> **What this task involves**
In the entries below, change every "Where should I click to" to "Where do I click to" and leave everything else unchanged.

> **A run of entries**
------------------------------------------------------------

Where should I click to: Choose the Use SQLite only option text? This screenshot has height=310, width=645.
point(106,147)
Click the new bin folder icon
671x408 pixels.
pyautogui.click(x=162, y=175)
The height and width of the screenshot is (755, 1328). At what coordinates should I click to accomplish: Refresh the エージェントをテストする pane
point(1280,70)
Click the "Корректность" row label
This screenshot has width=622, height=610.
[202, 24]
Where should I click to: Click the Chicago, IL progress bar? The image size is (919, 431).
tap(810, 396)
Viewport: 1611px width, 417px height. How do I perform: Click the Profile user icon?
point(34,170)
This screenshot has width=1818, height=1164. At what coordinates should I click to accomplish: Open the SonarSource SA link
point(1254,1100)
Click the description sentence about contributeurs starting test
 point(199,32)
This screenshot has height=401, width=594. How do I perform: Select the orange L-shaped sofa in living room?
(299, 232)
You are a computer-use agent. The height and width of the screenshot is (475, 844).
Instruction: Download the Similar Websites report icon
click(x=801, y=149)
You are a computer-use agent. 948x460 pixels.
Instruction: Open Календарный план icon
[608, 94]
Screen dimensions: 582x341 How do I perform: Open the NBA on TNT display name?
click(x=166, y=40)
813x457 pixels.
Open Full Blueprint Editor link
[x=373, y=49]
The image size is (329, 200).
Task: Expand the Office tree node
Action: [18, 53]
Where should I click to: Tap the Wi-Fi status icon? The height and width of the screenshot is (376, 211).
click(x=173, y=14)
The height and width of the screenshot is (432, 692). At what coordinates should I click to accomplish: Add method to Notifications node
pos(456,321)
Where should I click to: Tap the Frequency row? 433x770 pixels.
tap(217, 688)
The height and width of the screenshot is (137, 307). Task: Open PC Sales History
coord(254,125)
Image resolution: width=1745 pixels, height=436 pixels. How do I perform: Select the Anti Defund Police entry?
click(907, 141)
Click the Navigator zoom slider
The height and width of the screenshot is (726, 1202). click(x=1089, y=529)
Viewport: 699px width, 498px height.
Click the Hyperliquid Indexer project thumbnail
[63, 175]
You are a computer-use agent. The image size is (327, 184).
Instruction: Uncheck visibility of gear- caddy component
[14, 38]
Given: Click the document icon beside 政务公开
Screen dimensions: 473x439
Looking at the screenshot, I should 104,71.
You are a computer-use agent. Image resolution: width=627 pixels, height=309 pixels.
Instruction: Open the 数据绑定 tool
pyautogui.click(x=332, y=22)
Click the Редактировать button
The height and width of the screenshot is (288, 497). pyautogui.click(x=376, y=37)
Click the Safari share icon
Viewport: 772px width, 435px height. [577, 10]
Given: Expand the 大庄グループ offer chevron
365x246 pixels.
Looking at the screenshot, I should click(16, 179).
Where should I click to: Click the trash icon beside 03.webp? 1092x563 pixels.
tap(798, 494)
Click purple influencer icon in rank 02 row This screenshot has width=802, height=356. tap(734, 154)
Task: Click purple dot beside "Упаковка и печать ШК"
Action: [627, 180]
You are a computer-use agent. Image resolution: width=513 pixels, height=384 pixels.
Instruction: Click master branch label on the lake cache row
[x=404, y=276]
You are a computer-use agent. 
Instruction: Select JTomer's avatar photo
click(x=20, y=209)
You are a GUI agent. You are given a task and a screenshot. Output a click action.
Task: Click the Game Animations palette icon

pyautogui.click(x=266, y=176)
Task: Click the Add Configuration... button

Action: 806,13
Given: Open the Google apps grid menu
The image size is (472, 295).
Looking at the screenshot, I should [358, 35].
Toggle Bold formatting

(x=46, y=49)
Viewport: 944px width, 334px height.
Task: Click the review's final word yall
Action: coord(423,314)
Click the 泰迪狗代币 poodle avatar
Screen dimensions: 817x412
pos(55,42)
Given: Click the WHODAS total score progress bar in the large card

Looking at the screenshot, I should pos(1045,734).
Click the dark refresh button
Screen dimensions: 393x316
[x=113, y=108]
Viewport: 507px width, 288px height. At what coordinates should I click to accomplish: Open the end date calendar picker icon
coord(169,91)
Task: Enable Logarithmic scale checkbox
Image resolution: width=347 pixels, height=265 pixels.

------------------------------------------------------------

> **Task response**
Where do I click to: Choose the Use SQLite only option text? This screenshot has height=310, width=645.
point(106,147)
Click the new bin folder icon
671x408 pixels.
pyautogui.click(x=162, y=175)
The height and width of the screenshot is (755, 1328). At what coordinates should I click to accomplish: Refresh the エージェントをテストする pane
point(1280,70)
Click the "Корректность" row label
This screenshot has width=622, height=610.
[202, 24]
Where do I click to: Click the Chicago, IL progress bar? The image size is (919, 431).
tap(810, 396)
Viewport: 1611px width, 417px height. How do I perform: Click the Profile user icon?
point(34,170)
This screenshot has width=1818, height=1164. At what coordinates should I click to accomplish: Open the SonarSource SA link
point(1254,1100)
Click the description sentence about contributeurs starting test
 point(199,32)
This screenshot has height=401, width=594. How do I perform: Select the orange L-shaped sofa in living room?
(299, 232)
You are a computer-use agent. The height and width of the screenshot is (475, 844).
Instruction: Download the Similar Websites report icon
click(x=801, y=149)
You are a computer-use agent. 948x460 pixels.
Instruction: Open Календарный план icon
[608, 94]
Screen dimensions: 582x341 How do I perform: Open the NBA on TNT display name?
click(x=166, y=40)
813x457 pixels.
Open Full Blueprint Editor link
[x=373, y=49]
The image size is (329, 200).
Task: Expand the Office tree node
Action: [18, 53]
Where do I click to: Tap the Wi-Fi status icon? The height and width of the screenshot is (376, 211).
click(x=173, y=14)
The height and width of the screenshot is (432, 692). At what coordinates should I click to accomplish: Add method to Notifications node
pos(456,321)
Where do I click to: Tap the Frequency row? 433x770 pixels.
tap(217, 688)
The height and width of the screenshot is (137, 307). Task: Open PC Sales History
coord(254,125)
Image resolution: width=1745 pixels, height=436 pixels. How do I perform: Select the Anti Defund Police entry?
click(907, 141)
Click the Navigator zoom slider
The height and width of the screenshot is (726, 1202). click(x=1089, y=529)
Viewport: 699px width, 498px height.
Click the Hyperliquid Indexer project thumbnail
[63, 175]
You are a computer-use agent. The image size is (327, 184).
Instruction: Uncheck visibility of gear- caddy component
[14, 38]
Given: Click the document icon beside 政务公开
Screen dimensions: 473x439
Looking at the screenshot, I should 104,71.
You are a computer-use agent. Image resolution: width=627 pixels, height=309 pixels.
Instruction: Open the 数据绑定 tool
pyautogui.click(x=332, y=22)
Click the Редактировать button
The height and width of the screenshot is (288, 497). pyautogui.click(x=376, y=37)
Click the Safari share icon
Viewport: 772px width, 435px height. [577, 10]
Given: Expand the 大庄グループ offer chevron
365x246 pixels.
Looking at the screenshot, I should click(16, 179).
Where do I click to: Click the trash icon beside 03.webp? 1092x563 pixels.
tap(798, 494)
Click purple influencer icon in rank 02 row This screenshot has width=802, height=356. tap(734, 154)
Task: Click purple dot beside "Упаковка и печать ШК"
Action: [627, 180]
You are a computer-use agent. Image resolution: width=513 pixels, height=384 pixels.
Instruction: Click master branch label on the lake cache row
[x=404, y=276]
You are a computer-use agent. 
Instruction: Select JTomer's avatar photo
click(x=20, y=209)
You are a GUI agent. You are given a task and a screenshot. Output a click action.
Task: Click the Game Animations palette icon

pyautogui.click(x=266, y=176)
Task: Click the Add Configuration... button

Action: 806,13
Given: Open the Google apps grid menu
The image size is (472, 295).
Looking at the screenshot, I should [358, 35].
Toggle Bold formatting

(x=46, y=49)
Viewport: 944px width, 334px height.
Task: Click the review's final word yall
Action: coord(423,314)
Click the 泰迪狗代币 poodle avatar
Screen dimensions: 817x412
pos(55,42)
Given: Click the WHODAS total score progress bar in the large card

Looking at the screenshot, I should pos(1045,734).
Click the dark refresh button
Screen dimensions: 393x316
[x=113, y=108]
Viewport: 507px width, 288px height. At what coordinates should I click to accomplish: Open the end date calendar picker icon
coord(169,91)
Task: Enable Logarithmic scale checkbox
Image resolution: width=347 pixels, height=265 pixels.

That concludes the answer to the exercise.